A role for presenilins in autophagy revisited: normal acidification of lysosomes in cells lacking PSEN1 and PSEN2.
Zhang X, Garbett K, Veeraraghavalu K, Wilburn B, Gilmore R, Mirnics K, Sisodia SS
(2012) J Neurosci 32: 8633-48
MeSH Terms: Animals, Autophagy, Basic Helix-Loop-Helix Leucine Zipper Transcription Factors, Blastocyst, Blotting, Western, Cathepsin D, Cell Line, Tumor, Cells, Cultured, DNA Primers, Gene Expression, Humans, Hydrogen-Ion Concentration, Lysosomes, Mice, Mice, Knockout, Neurons, Polymerase Chain Reaction, Presenilin-1, Presenilin-2, Presenilins, RNA, RNA, Small Interfering, Vacuolar Proton-Translocating ATPases
Show Abstract · Added May 19, 2014
Presenilins 1 and 2 (PS1 and PS2) are the catalytic subunits of the γ-secretase complex, and genes encoding mutant PS1 and PS2 variants cause familial forms of Alzheimer's disease. Lee et al. (2010) recently reported that loss of PS1 activity lead to impairments in autophagosomal function as a consequence of lysosomal alkalinization, caused by failed maturation of the proton translocating V0a1 subunit of the vacuolar (H+)-ATPase and targeting to the lysosome.
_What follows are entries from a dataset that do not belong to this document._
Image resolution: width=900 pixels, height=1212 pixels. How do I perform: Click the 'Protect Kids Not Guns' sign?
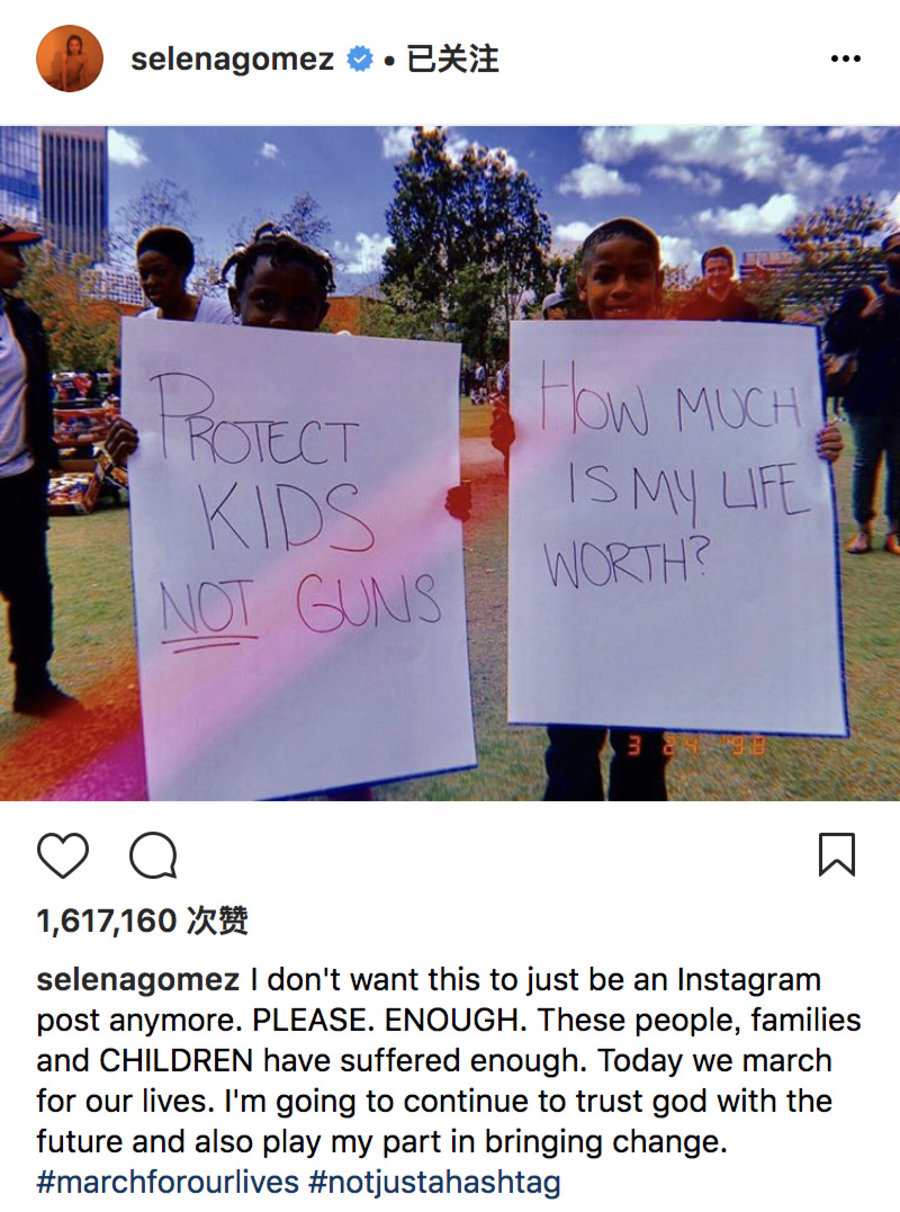pyautogui.click(x=297, y=555)
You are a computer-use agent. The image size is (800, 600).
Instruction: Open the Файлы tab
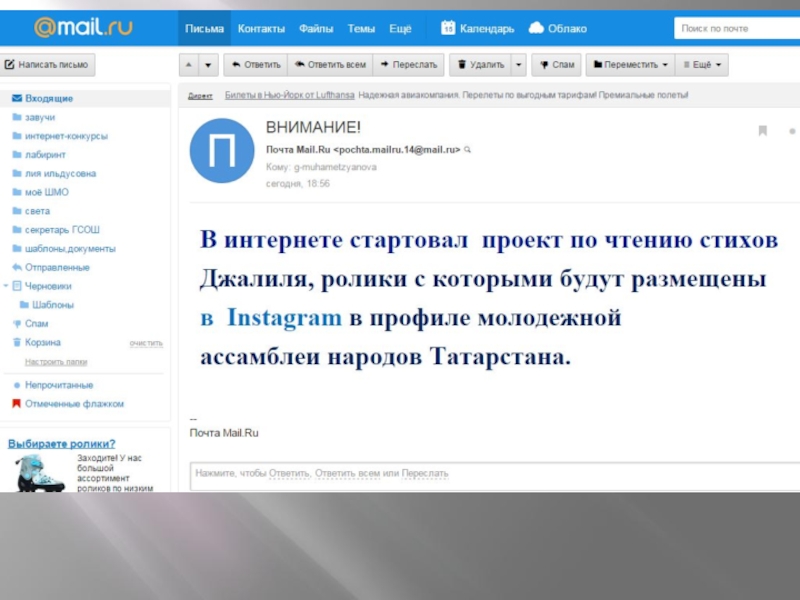click(316, 29)
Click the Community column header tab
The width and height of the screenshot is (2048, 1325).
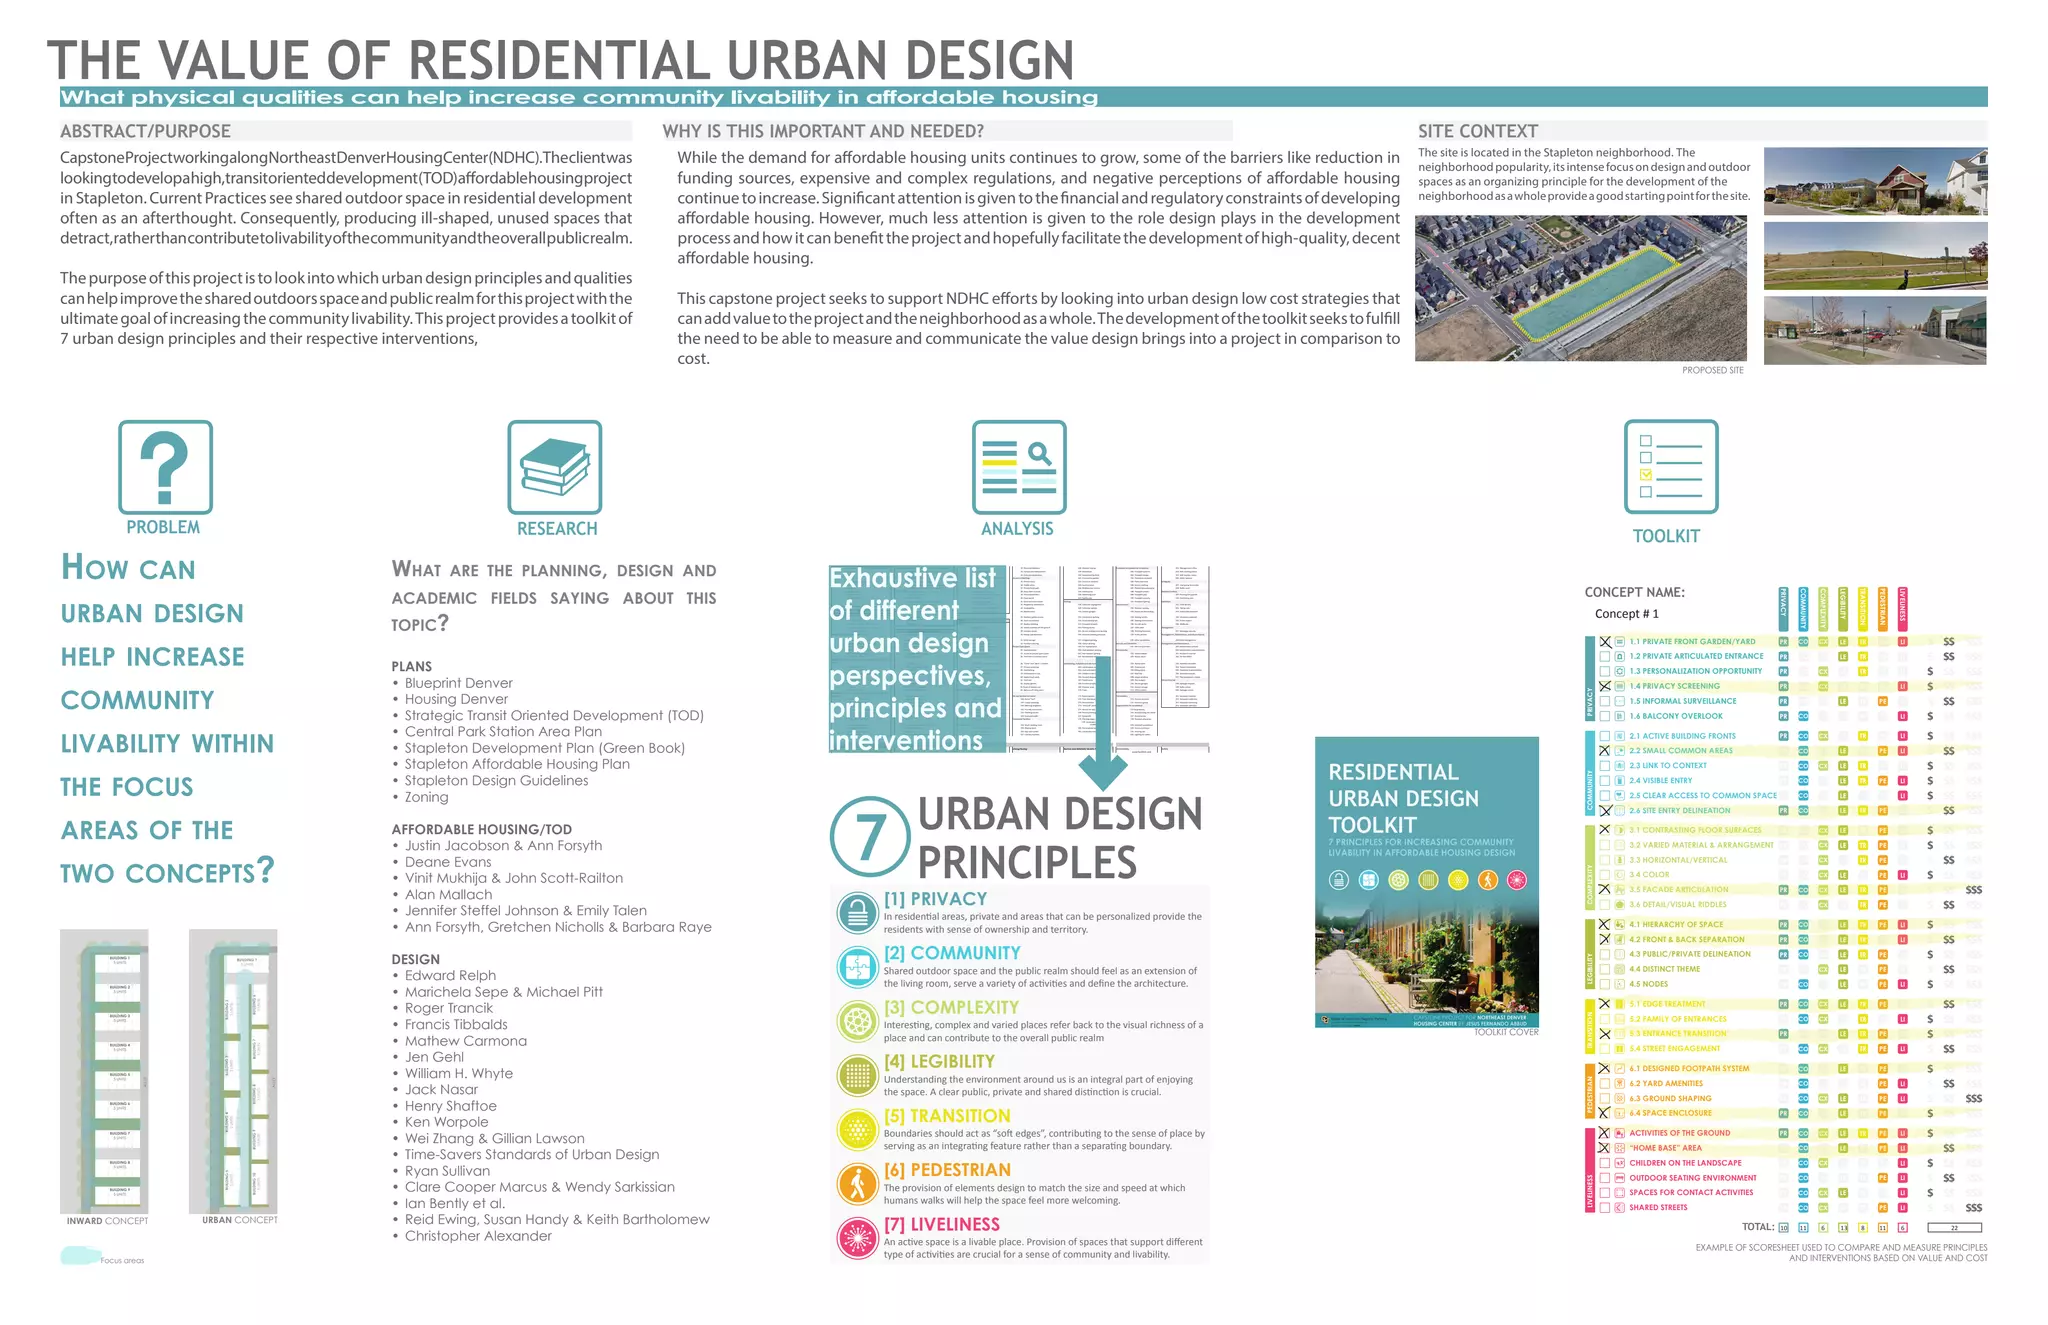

We have reexamined these issues in mammalian cells and in brains of mice lacking PS (PScdko) and have been unable to find evidence that the turnover of autophagic substrates, vesicle pH, V0a1 maturation, or lysosome function is altered compared with wild-type counterparts. Collectively, our studies fail to document a role for presenilins in regulating cellular autophagosomal function. On the other hand, our transcriptome studies of PScdko mouse brains reveal, for the first time, a role for PS in regulating lysosomal biogenesis.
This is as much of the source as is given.